だが彼女は、そんな私にも正面から向き合ってくれた。
どうやら私が疑っていることに薄々気づいているようだが茨邸への滞在を許してくれたし、私を追い出すように言うエイデンから庇うためか「清掃係」という任務も与えてくれた。
「ローズクラウン」でふるまわれるお茶や茨邸での食事に毒を盛られることも警戒したが、睡眠薬を盛られることすら一度もなかった。
噂に聞く「茨邸の魔女」らしからぬ彼女に同情してしまったことすらある。
それは、「ローズクラウン」で「茨邸の魔女」の悪評が囁かれた時だ。彼女は落ち込んだ様子を見せ、肩を震わせていた。どうやら繊細な心の持ち主らしい。
流行りの俳優に夢中になるくらいにミーハーで、窃盗をする悪しき魔女を狩るために街へと繰り出す正義漢。その悪しき魔女に悲しき事情があるとわかれば、無情に討つのではなく救いの手すら差し伸べる。
私が想像していたのと正反対に純粋で真っ直ぐでどこかおかしなこの「茨邸の魔女」に、私は一度賭けて見たくなった。

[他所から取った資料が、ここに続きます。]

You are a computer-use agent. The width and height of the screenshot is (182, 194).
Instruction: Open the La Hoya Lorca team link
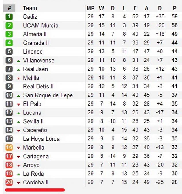pos(41,139)
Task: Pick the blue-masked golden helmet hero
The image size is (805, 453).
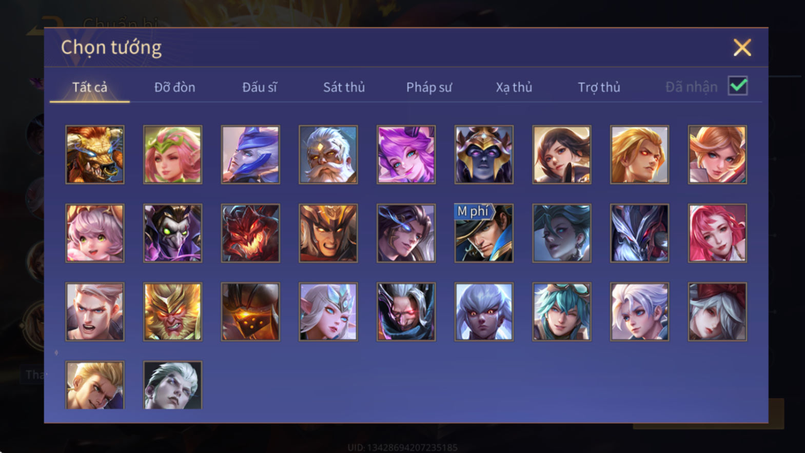Action: point(484,154)
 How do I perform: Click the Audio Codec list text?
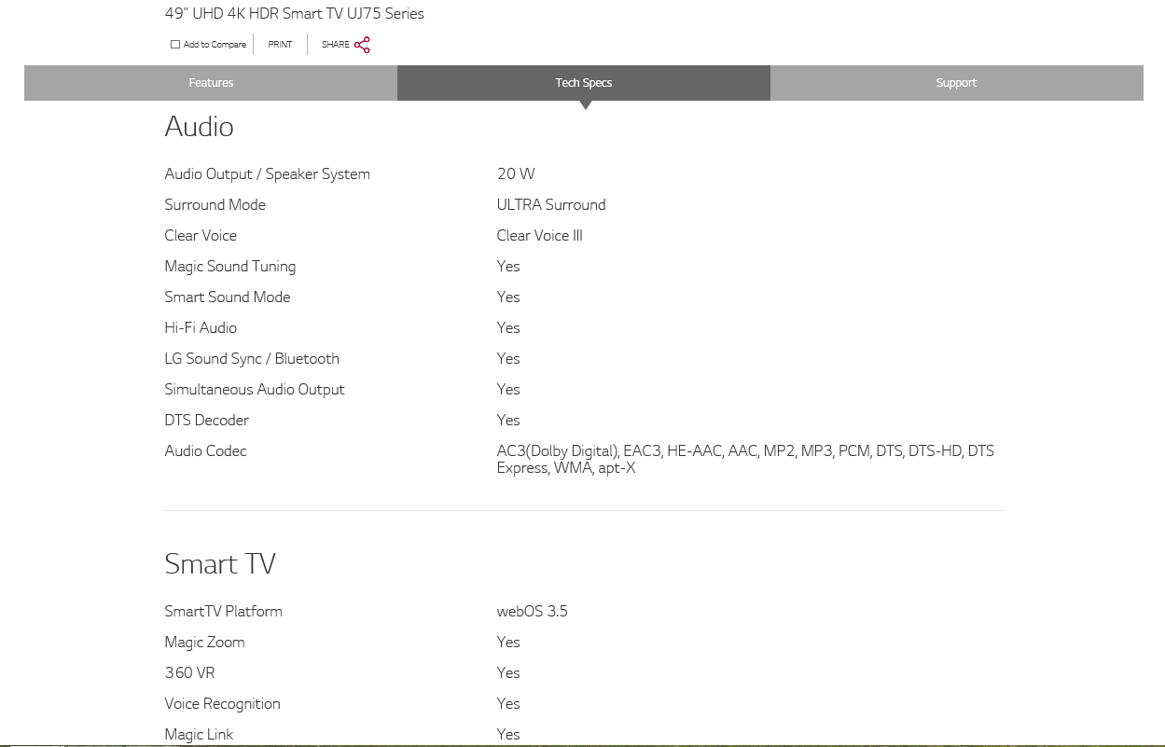[x=744, y=460]
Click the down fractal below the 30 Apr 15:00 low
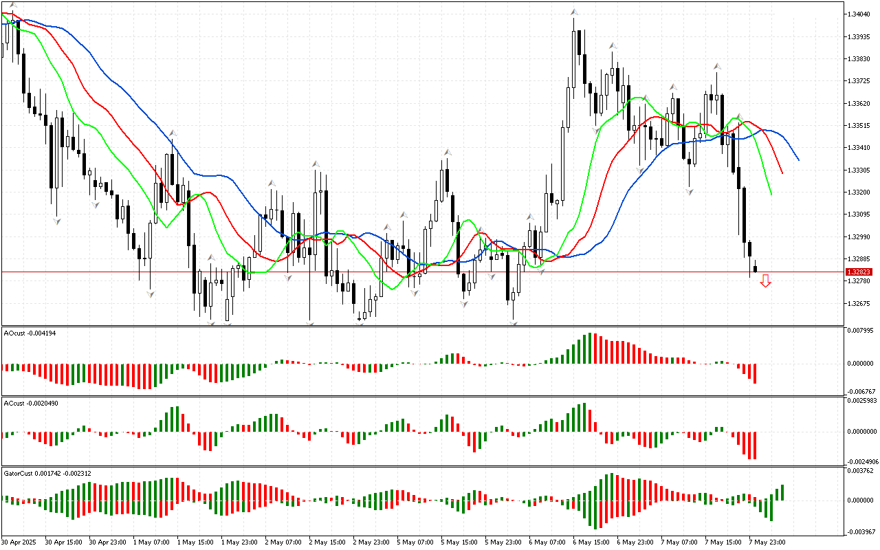The image size is (880, 550). (57, 221)
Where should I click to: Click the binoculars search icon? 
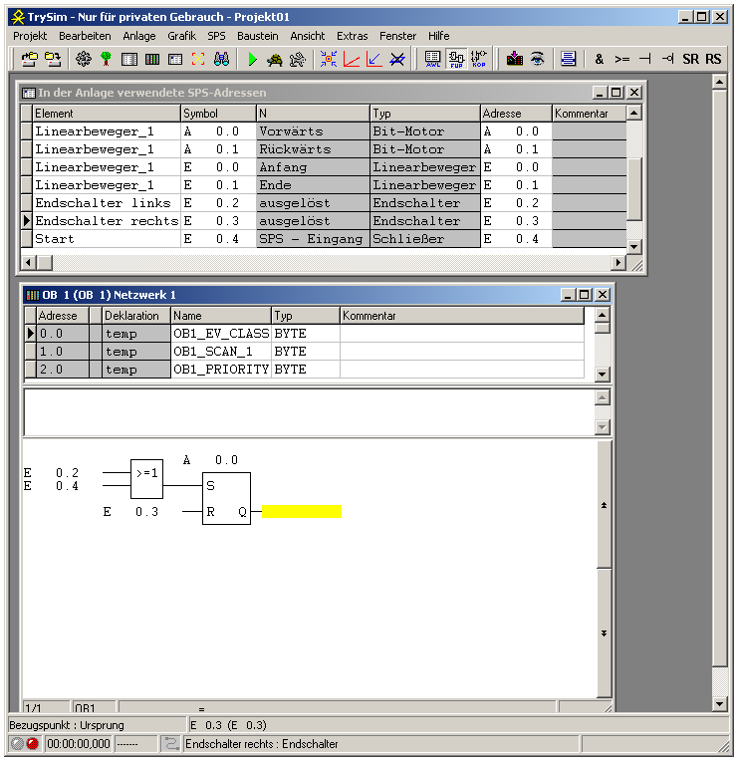[222, 60]
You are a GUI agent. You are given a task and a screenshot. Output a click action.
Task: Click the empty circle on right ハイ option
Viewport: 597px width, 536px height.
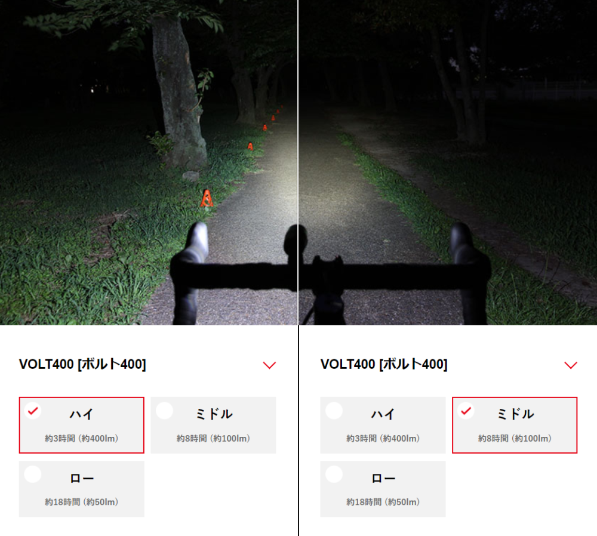click(x=334, y=411)
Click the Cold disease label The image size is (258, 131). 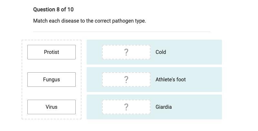pos(161,52)
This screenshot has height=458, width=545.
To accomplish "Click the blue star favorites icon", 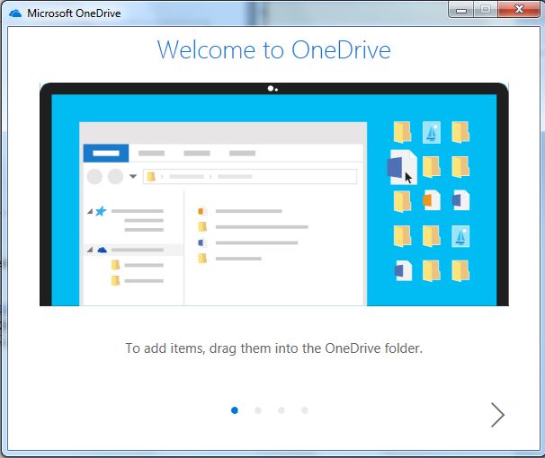I will pos(101,211).
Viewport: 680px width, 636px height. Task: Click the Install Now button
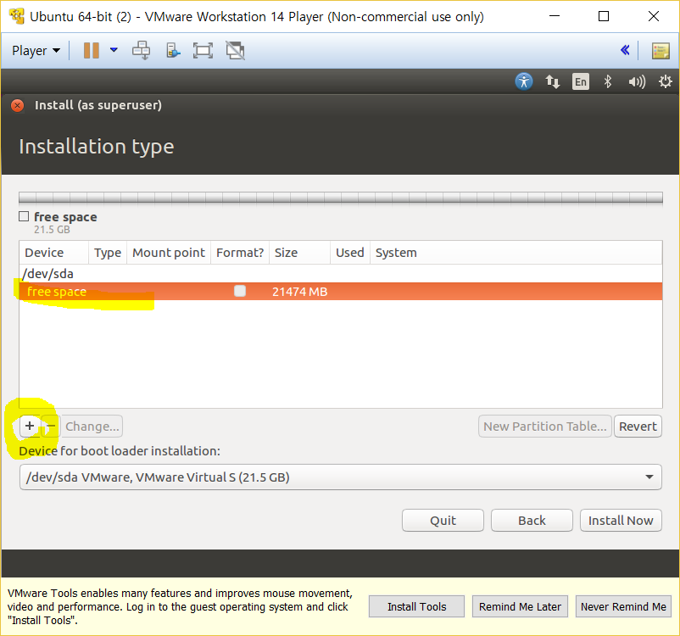621,521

庭園の掃除を終えた私は、「ローズクラウン」の店内へと戻る。
テーブル席に3人分の朝食の準備を終えたアリソンが私の方を見る。その瞳は陽光を受けた海のようにキラキラと輝いている。
「エヴァ。いや、アリソン。君にお願いがある」
「何よ。改まっちゃって」
「オリビア王女の行方を一緒に探してくれないか」
アリソンは硬直した。エイデンは「何を言っているんだ」と言いたげな怪訝な顔で私を見ている。

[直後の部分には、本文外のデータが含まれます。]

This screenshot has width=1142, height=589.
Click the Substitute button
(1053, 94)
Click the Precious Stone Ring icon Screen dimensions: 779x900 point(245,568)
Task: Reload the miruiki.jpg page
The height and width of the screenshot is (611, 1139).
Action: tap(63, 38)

「何言ってるの。私は茨邸の魔女なのよ。国、滅ぼすために王女人質にしたり殺しちゃったりするかもよ?」
そう言うアリソンの笑顔には力がなく、とても寂し気だ。
「私はこの目で見たことを信じる。茨邸の魔女は悪人ではなく正義の人だ。オリビア王女を無事宮廷へ送り届けた暁には、汚名を返上するために協力しよう」
私は膝を折り、アリソンやエイデンに頭を垂れる。
「フローレス王家に関わる者としてもう一度お願いする。オリビア王女の行方を一緒に探してくれないか」
「あ、頭をあげて!」
私はそう簡単に頭を上げない。任務を遂行する為ならなんだってしよう。
「わかったから! わたしもオリビア王女を探すから!」
茨邸の魔女のその言葉に、私は頭を上げた。
何処かで自由奔放にしているだろう友人の姿を思い浮かべ、「必ず連れて帰るからな」と決意を新たにする。